An explosion of healthcare data has created an infinite need for clinical and patient-based data analytics. The roles and expectations of a financial analyst have been transformed from one who answers business intelligence questions to one who publishes data in the form of visualizations that allow hospital leadership to drill down into the data, and discover relationships and effect organizational change. Data is powerful. There's always one side that says, "I think this is happening because …," but without data, who knows? By collectively bringing all the data together we can get past the myths and to the truth for performance improvement.
At Regions, we find ourselves with laptops in meetings not to take notes but to access information quickly and to work with our clinical partners during the meeting – not a month later or three months later. The ability to access the data and let your clinical partners know there is an issue that they can target to meet a need – that is the role of a financial analyst today. All teams need quick access data to be a strong healthcare facility.
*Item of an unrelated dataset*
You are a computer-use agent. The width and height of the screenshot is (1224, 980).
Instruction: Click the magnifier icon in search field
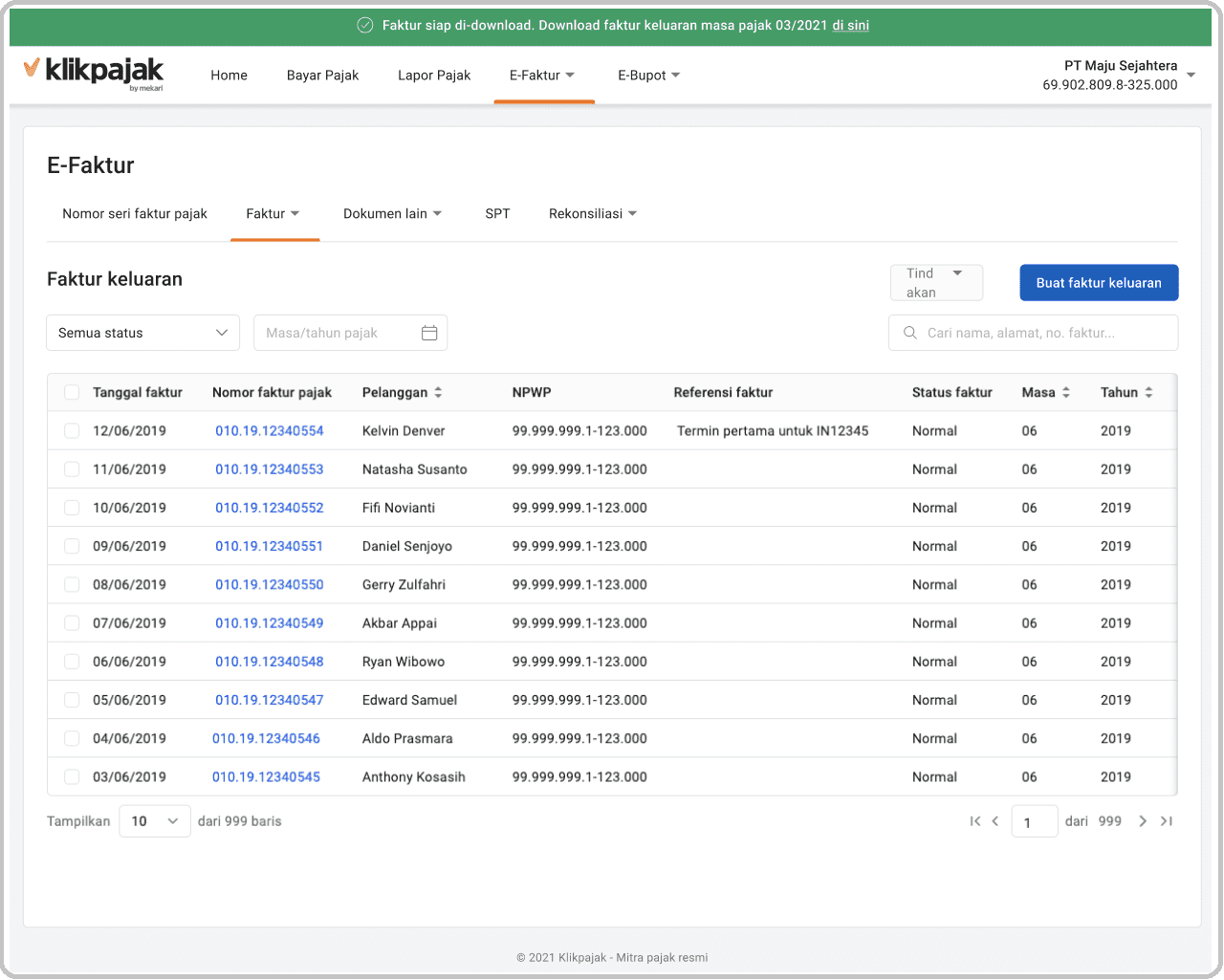pyautogui.click(x=909, y=332)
In the past, financial analysts at Regions Hospital were human calculators, tied to their desks, mining data to answer specific questions by accessing general ledger and volume data and later patient utilization and cost data. We would deliver specific reports for specific users – variations of same report each week, month, quarter or year. That all changed with EMRs. EMRs resulted in an explosion of data and variables. And that data has relationships to other organizational data. The variables were further multiplied by data needed to succeed in value-based reimbursement, including industry-based data analysis, consumer-based data analysis, quality measurement and outcomes reporting, ACO reporting, and so much more.
Into this explosion of healthcare data the analysts steps. Financial analysts are often used as the first resource to extract and summarize information when someone asks, "Is this true?" or "Is this really what happened?" But in the current environment, the volume of data and variables is so high, the analyst cannot fetch and juggle all of it for others. It's too much. In their new role, analysts are instead the bridges to make the associations between data, to listen to what others want, discern how they want it, build or direct the building of data visualization tools, and teach others how to use the tools.
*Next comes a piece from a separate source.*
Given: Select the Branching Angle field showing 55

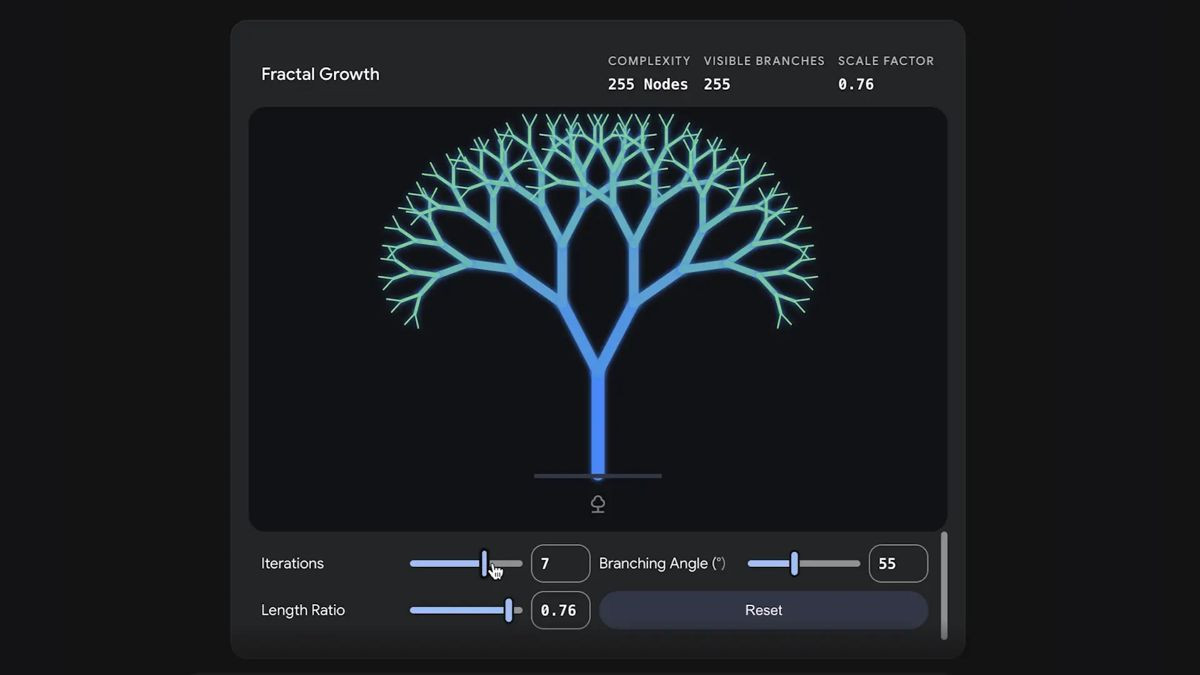Looking at the screenshot, I should 897,563.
The data and facts can be published and made accessible directly to the user via intuitive displays. The tools need to associate the data – to put finance data next to satisfaction data, next to quality and disparities data – to see how they relate. We don't run reports much anymore; we bring together data from different systems, associate it, and publish it to give the leadership the flexibility to get what they want.
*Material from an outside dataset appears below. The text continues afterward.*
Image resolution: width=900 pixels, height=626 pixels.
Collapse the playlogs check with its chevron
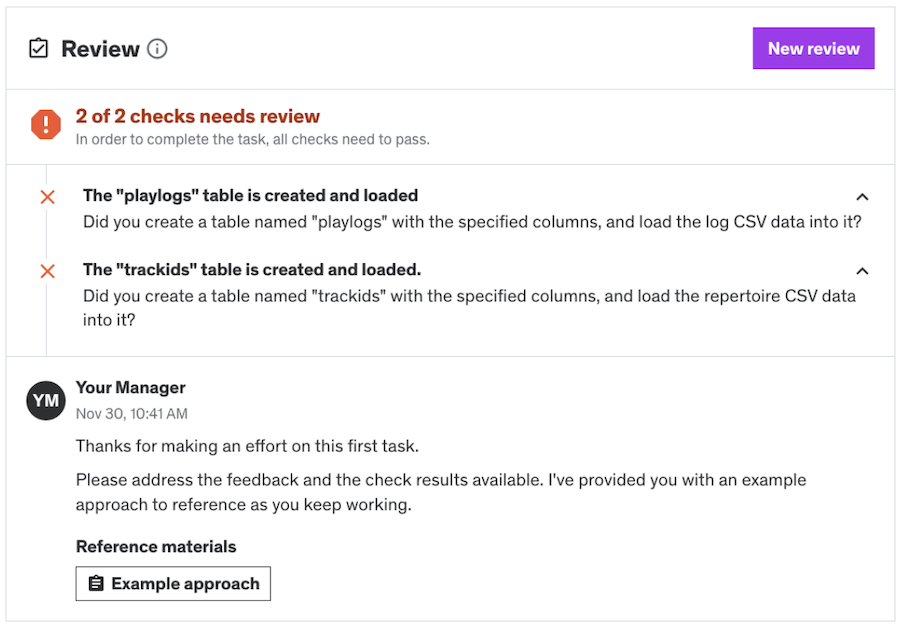862,197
The diverse team we use to develop these tools includes data experts, clinical experts and financial experts. This diversity ensures the data we collect will factor in all the relevant parts of the business, and the information will be delivered in a way that informs decisions most effectively. Comprehensive and fast mobile tools provide ongoing access to data and information. As a result, Regions has dispelled internal myths and achieved traction on some real practical clinical and operational barriers by drilling down in the data in flexible ways. With these tools, users can understand the data and variances without needing analyst intermediaries to juggle the data for them. This is the new role of the financial analyst.